John Krol, um apresentador da televisão local em Pittsfield, disse ao The Intercept que Amatul-Wadud está certa em tentar empolgar as pessoas com sua candidatura. “Ela está indo de porta em porta, conversando com as pessoas, compreendendo as questões que elas enfrentam”, disse Krol, e acrescentou: “O comentário do Sr. Neal sobre ‘seriedade de propósito’ é mais uma indicação de que ele pode realmente estar afastado da realidade.”

O pior cenário possível para Amatul-Wadud é caso Neal a considere uma ameaça e use sua formidável reserva de caixa política para encher o distrito de anúncios, confirmando seu favoritismo no último mês da primária.

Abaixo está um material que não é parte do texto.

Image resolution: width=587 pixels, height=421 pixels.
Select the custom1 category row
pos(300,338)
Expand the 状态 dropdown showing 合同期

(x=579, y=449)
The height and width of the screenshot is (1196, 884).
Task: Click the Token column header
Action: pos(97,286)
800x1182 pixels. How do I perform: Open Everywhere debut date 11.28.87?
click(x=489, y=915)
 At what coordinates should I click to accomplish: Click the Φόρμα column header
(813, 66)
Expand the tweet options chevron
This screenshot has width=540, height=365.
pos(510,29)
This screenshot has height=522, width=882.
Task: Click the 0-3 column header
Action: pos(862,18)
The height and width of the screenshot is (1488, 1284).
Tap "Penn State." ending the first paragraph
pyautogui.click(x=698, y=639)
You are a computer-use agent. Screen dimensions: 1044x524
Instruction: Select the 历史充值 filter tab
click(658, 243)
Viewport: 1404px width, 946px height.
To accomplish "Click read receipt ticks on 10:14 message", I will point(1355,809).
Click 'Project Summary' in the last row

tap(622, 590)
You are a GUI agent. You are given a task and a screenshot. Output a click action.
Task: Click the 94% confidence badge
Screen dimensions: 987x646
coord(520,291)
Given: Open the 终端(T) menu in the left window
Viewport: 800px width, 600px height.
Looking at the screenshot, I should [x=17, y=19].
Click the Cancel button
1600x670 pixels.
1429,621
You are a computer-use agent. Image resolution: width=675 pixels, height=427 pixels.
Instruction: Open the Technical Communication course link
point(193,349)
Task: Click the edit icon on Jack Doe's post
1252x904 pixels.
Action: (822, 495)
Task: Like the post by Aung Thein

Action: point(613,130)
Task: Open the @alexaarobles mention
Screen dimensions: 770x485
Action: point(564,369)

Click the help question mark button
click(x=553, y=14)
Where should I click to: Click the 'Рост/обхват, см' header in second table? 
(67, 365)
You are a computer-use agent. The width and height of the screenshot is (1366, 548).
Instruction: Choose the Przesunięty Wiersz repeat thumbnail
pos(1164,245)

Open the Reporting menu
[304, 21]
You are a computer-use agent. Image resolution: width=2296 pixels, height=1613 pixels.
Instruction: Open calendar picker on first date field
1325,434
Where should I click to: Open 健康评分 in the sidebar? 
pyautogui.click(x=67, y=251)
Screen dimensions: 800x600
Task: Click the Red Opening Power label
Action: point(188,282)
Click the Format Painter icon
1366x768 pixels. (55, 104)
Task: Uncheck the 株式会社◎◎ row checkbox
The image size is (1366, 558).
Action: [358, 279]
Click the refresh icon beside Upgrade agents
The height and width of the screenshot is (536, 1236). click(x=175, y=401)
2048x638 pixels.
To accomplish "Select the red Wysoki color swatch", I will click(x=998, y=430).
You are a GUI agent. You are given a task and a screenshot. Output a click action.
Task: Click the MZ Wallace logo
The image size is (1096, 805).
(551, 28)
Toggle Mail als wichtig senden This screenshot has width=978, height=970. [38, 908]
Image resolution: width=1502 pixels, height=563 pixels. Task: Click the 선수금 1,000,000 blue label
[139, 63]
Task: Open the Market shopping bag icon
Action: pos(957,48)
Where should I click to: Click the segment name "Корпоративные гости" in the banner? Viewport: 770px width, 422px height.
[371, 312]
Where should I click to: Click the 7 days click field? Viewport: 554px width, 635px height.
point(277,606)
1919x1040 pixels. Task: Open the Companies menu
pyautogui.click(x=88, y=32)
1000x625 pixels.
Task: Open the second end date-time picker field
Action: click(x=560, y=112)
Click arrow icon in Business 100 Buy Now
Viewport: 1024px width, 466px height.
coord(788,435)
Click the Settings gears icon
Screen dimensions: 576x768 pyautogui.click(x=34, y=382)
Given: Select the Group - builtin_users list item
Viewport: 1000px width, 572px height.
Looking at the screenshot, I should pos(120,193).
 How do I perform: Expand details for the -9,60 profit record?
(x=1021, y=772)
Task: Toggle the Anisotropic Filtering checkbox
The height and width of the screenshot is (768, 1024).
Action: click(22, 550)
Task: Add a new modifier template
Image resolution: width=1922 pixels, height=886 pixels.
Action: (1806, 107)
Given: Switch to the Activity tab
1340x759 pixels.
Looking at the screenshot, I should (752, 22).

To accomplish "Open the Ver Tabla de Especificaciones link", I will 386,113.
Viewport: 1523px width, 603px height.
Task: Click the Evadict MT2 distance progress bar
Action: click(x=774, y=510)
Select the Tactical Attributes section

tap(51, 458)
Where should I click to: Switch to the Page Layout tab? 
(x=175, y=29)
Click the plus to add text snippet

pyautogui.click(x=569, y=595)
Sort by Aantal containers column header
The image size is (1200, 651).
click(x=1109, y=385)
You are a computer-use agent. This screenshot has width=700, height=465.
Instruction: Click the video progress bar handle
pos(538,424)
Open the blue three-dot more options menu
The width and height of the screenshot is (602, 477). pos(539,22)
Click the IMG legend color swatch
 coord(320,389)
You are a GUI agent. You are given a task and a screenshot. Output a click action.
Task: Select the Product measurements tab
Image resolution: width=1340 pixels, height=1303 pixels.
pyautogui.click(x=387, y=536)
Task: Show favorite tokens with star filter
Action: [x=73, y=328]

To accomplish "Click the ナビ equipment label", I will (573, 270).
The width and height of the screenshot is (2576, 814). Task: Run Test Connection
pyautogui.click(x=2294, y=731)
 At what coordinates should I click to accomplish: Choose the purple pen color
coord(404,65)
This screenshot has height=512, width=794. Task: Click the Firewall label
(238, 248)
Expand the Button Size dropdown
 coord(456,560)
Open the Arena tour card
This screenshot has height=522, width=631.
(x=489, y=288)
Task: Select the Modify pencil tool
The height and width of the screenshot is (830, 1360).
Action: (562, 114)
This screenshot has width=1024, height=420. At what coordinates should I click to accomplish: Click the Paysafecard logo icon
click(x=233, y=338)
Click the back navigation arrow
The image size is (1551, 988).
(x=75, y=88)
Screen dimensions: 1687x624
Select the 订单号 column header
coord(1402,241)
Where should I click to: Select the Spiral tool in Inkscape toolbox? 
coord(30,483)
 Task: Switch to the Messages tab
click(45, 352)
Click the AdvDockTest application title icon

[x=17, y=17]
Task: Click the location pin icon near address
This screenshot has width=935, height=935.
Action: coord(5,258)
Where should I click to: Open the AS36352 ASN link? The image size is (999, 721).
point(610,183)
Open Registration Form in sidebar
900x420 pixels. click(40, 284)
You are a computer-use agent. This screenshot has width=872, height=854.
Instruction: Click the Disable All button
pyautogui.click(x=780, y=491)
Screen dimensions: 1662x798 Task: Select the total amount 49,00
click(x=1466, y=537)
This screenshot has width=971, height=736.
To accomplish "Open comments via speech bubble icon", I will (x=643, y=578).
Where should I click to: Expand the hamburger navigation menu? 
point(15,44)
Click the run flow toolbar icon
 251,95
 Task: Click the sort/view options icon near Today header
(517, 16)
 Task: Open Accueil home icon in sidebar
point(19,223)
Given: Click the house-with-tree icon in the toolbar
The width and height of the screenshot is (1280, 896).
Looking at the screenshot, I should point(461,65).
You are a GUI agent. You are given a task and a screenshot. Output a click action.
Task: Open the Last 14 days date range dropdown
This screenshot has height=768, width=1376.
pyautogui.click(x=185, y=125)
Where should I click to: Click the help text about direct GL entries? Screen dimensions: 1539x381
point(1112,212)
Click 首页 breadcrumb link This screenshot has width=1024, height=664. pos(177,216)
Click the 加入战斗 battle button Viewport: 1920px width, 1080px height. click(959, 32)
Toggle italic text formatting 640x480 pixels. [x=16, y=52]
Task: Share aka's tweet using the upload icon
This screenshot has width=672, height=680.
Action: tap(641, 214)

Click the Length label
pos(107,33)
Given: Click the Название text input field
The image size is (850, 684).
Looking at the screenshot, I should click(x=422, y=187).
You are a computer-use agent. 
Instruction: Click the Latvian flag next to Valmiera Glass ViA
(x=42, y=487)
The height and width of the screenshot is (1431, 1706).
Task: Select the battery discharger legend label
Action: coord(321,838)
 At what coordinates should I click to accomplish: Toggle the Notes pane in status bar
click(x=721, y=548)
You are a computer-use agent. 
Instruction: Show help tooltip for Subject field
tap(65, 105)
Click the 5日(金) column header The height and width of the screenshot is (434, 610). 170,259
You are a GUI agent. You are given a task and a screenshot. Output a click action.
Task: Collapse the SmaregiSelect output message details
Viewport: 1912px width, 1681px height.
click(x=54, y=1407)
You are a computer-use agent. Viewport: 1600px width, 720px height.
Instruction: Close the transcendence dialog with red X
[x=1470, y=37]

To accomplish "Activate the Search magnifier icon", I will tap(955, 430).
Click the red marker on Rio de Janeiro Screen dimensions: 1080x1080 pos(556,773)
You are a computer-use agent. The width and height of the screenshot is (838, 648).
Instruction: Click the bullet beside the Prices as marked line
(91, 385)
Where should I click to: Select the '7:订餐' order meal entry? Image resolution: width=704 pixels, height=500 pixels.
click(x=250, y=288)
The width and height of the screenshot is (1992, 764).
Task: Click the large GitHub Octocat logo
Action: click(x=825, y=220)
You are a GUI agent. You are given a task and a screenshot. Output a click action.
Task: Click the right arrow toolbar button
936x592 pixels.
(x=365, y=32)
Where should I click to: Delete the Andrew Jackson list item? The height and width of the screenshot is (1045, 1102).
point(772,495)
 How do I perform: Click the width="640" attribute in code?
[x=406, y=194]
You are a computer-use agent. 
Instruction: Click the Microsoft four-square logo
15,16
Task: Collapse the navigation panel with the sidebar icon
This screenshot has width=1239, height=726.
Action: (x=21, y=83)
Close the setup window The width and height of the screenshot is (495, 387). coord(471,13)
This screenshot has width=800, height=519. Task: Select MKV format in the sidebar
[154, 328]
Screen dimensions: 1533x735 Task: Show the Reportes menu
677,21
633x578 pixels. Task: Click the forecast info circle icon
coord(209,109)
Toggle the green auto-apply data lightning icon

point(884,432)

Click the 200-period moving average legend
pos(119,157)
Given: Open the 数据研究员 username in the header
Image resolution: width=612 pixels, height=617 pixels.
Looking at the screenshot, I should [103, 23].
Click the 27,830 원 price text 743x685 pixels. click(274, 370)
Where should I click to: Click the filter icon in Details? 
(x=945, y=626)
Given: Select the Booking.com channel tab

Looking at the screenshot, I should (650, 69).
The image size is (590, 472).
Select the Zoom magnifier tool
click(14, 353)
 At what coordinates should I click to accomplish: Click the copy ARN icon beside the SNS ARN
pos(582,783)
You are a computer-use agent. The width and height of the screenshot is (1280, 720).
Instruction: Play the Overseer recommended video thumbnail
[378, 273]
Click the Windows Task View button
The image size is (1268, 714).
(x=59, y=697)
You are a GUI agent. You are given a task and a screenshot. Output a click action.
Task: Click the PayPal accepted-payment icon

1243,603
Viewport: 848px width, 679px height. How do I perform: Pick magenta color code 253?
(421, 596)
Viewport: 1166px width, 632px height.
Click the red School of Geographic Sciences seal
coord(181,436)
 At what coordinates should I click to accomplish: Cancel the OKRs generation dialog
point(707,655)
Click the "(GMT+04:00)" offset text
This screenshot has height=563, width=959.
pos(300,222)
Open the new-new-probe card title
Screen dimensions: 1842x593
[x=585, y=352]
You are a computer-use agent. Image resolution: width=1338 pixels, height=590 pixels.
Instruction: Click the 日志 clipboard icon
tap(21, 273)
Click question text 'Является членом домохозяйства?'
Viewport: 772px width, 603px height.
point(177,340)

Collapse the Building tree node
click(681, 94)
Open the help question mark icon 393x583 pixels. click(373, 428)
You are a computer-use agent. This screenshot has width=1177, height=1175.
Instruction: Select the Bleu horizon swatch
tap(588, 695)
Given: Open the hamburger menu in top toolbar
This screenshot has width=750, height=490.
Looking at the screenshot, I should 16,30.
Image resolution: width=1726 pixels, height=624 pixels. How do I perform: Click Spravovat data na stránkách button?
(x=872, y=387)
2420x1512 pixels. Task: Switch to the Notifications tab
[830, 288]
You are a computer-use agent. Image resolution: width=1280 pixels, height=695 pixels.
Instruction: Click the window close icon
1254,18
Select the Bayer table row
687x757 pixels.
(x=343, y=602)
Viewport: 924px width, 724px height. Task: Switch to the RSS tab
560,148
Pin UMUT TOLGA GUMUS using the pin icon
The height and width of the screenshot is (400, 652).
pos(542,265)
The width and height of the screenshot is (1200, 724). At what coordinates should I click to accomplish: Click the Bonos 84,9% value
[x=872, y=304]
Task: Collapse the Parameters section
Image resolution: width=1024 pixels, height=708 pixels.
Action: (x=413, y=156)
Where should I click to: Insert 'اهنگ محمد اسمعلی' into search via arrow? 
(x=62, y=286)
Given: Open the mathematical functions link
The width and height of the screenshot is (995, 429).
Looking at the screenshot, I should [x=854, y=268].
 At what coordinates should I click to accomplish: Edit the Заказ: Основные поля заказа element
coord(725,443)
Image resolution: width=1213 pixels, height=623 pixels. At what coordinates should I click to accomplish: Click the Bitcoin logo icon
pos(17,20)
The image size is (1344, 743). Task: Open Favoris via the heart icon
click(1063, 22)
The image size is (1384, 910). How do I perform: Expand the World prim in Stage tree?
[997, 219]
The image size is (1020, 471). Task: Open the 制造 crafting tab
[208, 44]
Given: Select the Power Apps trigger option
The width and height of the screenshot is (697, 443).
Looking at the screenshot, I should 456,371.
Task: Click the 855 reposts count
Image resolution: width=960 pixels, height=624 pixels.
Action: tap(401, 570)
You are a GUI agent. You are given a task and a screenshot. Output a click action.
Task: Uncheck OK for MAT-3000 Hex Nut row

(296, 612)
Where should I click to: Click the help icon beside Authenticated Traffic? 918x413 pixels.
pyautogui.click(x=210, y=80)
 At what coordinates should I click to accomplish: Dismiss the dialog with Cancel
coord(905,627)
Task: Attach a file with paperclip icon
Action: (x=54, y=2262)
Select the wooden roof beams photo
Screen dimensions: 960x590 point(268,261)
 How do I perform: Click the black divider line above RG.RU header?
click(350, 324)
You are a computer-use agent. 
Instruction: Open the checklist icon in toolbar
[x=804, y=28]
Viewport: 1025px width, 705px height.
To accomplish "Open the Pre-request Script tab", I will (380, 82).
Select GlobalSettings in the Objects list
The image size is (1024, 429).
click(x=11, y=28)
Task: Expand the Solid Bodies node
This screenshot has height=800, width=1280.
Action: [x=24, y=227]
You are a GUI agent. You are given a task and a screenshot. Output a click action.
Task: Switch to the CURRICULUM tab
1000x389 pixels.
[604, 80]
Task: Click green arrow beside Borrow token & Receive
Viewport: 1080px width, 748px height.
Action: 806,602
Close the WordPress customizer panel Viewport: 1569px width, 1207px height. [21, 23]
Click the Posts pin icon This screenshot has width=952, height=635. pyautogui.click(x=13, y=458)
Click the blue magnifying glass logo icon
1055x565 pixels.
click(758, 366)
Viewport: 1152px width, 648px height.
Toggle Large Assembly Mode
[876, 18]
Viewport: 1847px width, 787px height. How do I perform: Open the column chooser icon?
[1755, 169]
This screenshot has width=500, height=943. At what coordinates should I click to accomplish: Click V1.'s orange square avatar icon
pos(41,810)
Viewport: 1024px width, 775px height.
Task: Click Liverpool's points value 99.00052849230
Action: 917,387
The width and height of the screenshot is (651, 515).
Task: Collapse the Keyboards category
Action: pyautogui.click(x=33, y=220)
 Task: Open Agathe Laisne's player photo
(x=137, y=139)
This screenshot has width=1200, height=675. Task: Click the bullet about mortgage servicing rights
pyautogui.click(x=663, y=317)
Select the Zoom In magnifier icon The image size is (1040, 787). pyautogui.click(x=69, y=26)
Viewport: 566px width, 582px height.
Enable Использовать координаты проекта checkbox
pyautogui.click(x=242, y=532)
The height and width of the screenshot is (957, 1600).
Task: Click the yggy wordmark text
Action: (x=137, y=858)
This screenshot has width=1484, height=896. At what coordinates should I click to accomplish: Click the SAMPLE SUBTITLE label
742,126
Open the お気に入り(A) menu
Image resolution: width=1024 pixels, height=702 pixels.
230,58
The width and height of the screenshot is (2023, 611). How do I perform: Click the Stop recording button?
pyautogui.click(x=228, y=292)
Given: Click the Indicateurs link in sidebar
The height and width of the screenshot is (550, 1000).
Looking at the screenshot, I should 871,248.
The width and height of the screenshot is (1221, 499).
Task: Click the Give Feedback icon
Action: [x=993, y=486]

“Ele vai chegar com os anúncios no final de agosto”, disse Greenberg, do movimento Franklin County Continuing the Political Revolution. “E isso vai alcançar muita gente.”

Amatul-Wadud, porém, se mantém otimista. Ela considera que o objetivo da disputa é assegurar que o distrito tenha um representante que reflita seu progressismo, e que apareça. Ela espera que sua constante repetição dessa mensagem, somada ao desejo de mudança no distrito, levem a uma perturbação. E como a perturbação causada por Ocasio-Cortez mostrou, esse não é um ano qualquer.

“O Condado de Berkshire é uma parte muito progressista do Estado”, contou Freedman ao The Intercept. “Nós realmente precisamos de um legislador progressista que represente as nossas posições em Washington, e Tahirah é essa pessoa.”

Foto do Título: A advogada Tahirah Amatul-Wadud, que está desafiando o congressista em exercício Richard Neal, do Partido Democrata de Massachusetts, conversa com Dondre Scott, à direita, durante uma visita de campanha a um jardim comunitário no bairro de Mason Square em Springfield, Massachusetts, em 18 de junho.